**WORK REQUIRED:**
Nothing but the lines from the one containing "Given: Select Applications under Software" through the end of the data should be output, each reproduced exactly.

SUPPLIED DATA below:

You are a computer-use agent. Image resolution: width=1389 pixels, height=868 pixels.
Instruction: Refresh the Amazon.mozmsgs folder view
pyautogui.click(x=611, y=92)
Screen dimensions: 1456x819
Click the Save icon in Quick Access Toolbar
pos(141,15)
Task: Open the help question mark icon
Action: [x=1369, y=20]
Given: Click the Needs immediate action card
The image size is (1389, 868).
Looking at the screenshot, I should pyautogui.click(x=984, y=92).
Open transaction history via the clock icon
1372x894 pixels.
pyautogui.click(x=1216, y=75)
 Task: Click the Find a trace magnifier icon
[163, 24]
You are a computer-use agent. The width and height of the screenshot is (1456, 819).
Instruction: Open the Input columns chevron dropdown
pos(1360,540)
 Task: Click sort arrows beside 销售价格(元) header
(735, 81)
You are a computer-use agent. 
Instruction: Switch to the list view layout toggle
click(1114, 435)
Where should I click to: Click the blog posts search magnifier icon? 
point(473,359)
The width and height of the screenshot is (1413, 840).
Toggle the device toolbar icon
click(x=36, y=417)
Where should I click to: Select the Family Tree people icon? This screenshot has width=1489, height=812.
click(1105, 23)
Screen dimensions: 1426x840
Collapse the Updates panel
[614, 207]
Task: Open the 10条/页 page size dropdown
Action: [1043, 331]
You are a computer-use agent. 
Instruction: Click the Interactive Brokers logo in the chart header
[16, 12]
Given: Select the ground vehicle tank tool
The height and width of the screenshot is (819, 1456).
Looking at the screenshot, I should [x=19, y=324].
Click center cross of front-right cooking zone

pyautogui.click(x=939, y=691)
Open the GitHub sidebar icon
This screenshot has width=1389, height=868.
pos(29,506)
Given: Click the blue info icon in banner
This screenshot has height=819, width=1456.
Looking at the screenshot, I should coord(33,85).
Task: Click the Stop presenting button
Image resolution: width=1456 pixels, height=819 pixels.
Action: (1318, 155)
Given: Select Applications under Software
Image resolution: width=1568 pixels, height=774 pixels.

End of SUPPLIED DATA.

**OUTPUT OF THE EXERCISE:**
Given: Select Applications under Software
Image resolution: width=1568 pixels, height=774 pixels.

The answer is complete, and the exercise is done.